Morta l’anziana investita in via Rigopiano

Angiolina Rossi, 84 anni, non è sopravvissuta all’incidente di martedì. Stava andando a pagare le bollette. Oggi i funerali
PESCARA. Andandosene lascia il ricordo di una persona «speciale, unica». Non ce l’ha fatta Angiolina Rossi, la donna di 84 anni che martedì, verso le 11, è stata investita da un’auto in via Rigopiano, mentre stava andando a pagare alcune bollette. Ieri mattina, attorno alle 8, è morta nel reparto di Neurochirurgia dell’ospedale, dove era stata ricoverata subito dopo l’incidente, avvenuto all’altezza di via La Maielletta.

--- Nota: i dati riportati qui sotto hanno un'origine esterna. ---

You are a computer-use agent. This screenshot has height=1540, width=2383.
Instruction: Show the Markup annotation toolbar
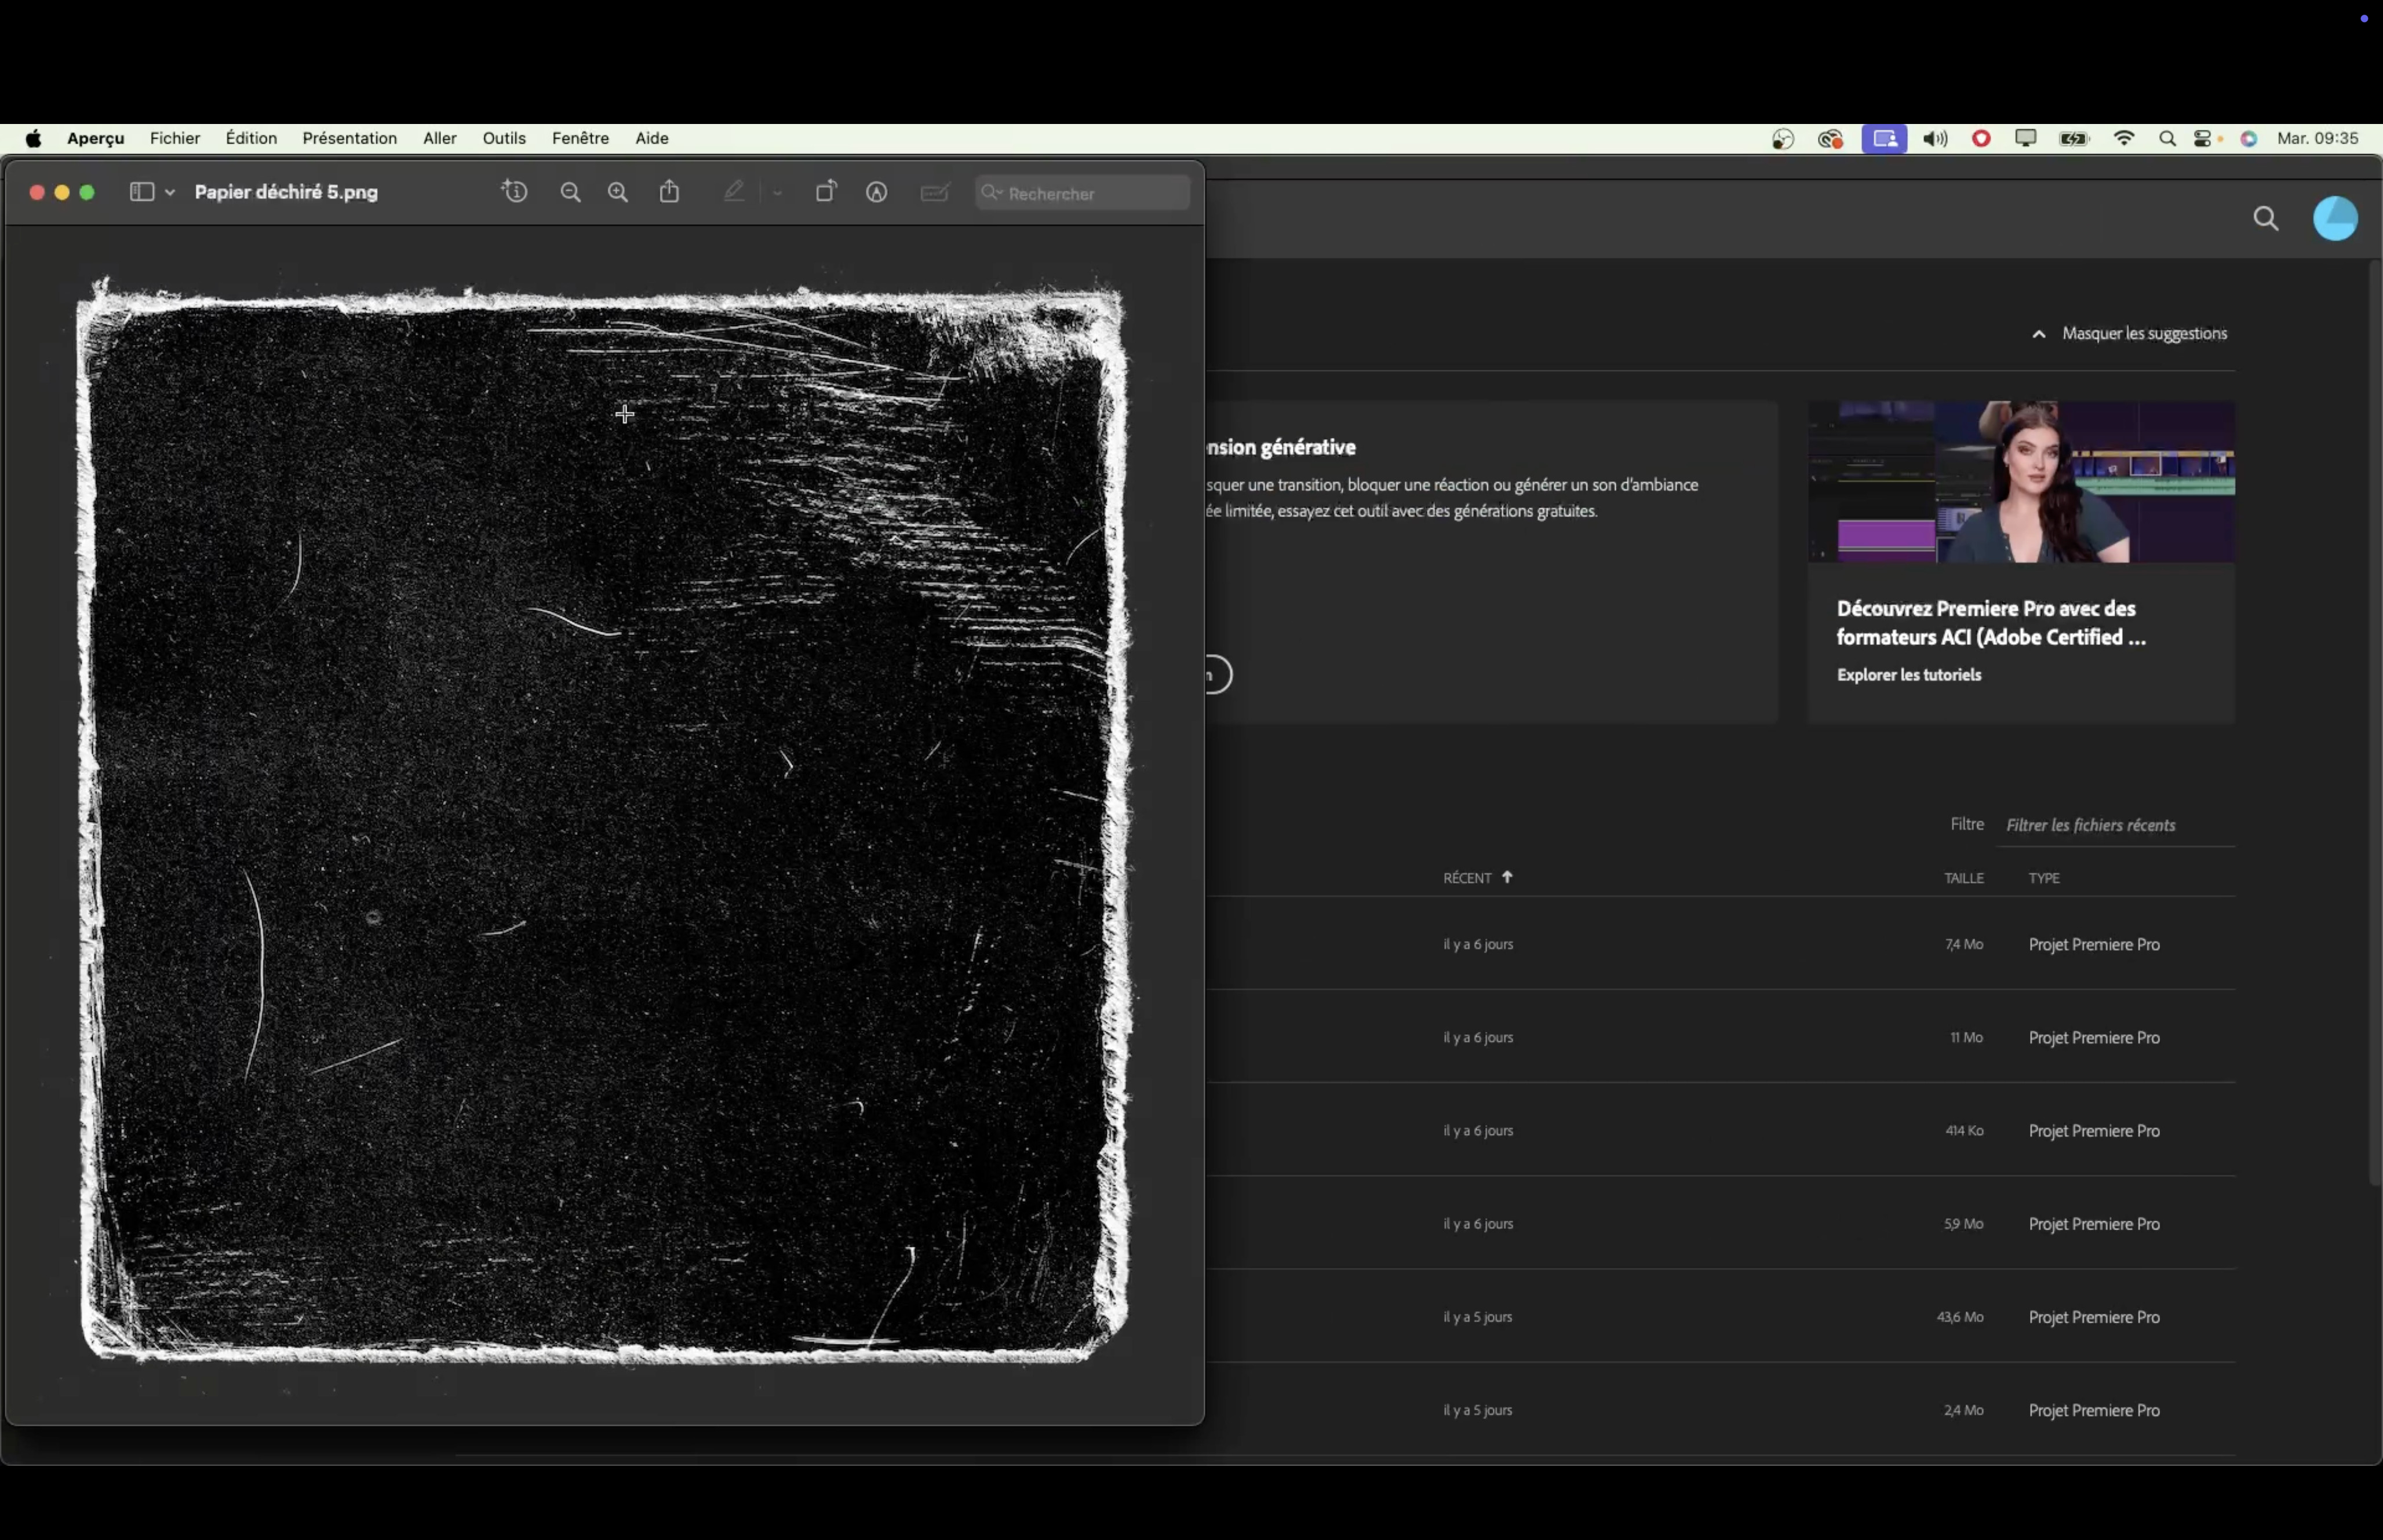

Presumibilmente l’anziana stava per attraversare la strada nei pressi delle strisce pedonali quando è stata travolta da un’auto, una Citroen, guidata da un 57enne pescarese, che si muoveva in direzione monti-mare, cioè dai colli verso l’ospedale. È possibile che l’uomo non l’abbia vista in tempo, ma si tratta solo di un’ipotesi, e per capire come siano andate con esattezza le cose la polizia municipale ha avviato i rilievi poco dopo l’investimento, ascoltando anche i testimoni.
I medici, considerata la gravità della situazione, al momento del ricovero si sono riservati la prognosi e, con il passare delle ore e dei giorni, le condizioni della donna non sono migliorate.
In vista dei funerali, che si svolgeranno oggi alle 15 nella chiesa di Cristo Re, i figli della donna, Robert e Giselle, i nipoti e i parenti che hanno sperato fino all’ultimo in una ripresa, sottolineano con grande affetto le peculiarità di questa 84enne vitale e dinamica, socievole e dal carattere forte.
«Era un punto di riferimento e di incontro per tutti, parenti e amici», dicono. «Spesso la si vedeva seduta sul balcone di casa, in via Colle di Mezzo, e per molti era diventata la “signora del caffè”, perché offriva volentieri un caffè a tutti i conoscenti che, passando di lì, venivano quasi catturati da lei, sempre molto ospitale. E la sua frase tipica era «Facc’ nú café? Li pijete?». Se non era a casa era certamente da qualcuno di famiglia, oppure al cimitero, a far visita al suo amato Guido, il marito, morto quando lei era ancora giovane. Oppure era impegnata nelle commissioni e nelle faccende quotidiane». Non aveva mai preso la patente e si muoveva sempre a piedi, per qualsiasi cosa, «in compagnia del suo inseparabile bastone», lo stesso che aveva anche il giorno dell’investimento.
Ma il segno che lascia è molto più profondo. «È stata una donna, moglie, mamma e nonna dalle elevate qualità morali», aggiungono i suoi cari. «Era caparbia ma nello stesso tempo buona, credeva nella lealtà e nell’onestà e ha trasmesso questi valori prima ai figli e poi ai nipoti». Ecco cosa resta di Angiolina Rossi, «strappata alla vita improvvisamente. E siamo certi», concludono i familiari, «che il suo dispiacere sia quello di essersene andata senza poterci salutare tutti. Ma noi porteremo sempre nel cuore ciò che ci ha lasciato».
È un ricordo pieno di affetto anche quello che arriva dai titolari delle onoranze funebri Di Fabio, affittuari da 26 anni del locale sotto casa Rossi. «Aveva creduto in noi da subito, perché eravamo giovani, ci disse. La vedevamo tutte le mattine», dice Roberto Di Fabio, «ed era davvero una donna unica, con una forza d'animo indescrivibile, una persona fuori dal normale, che si faceva voler bene da tutti. Perdiamo una persona speciale».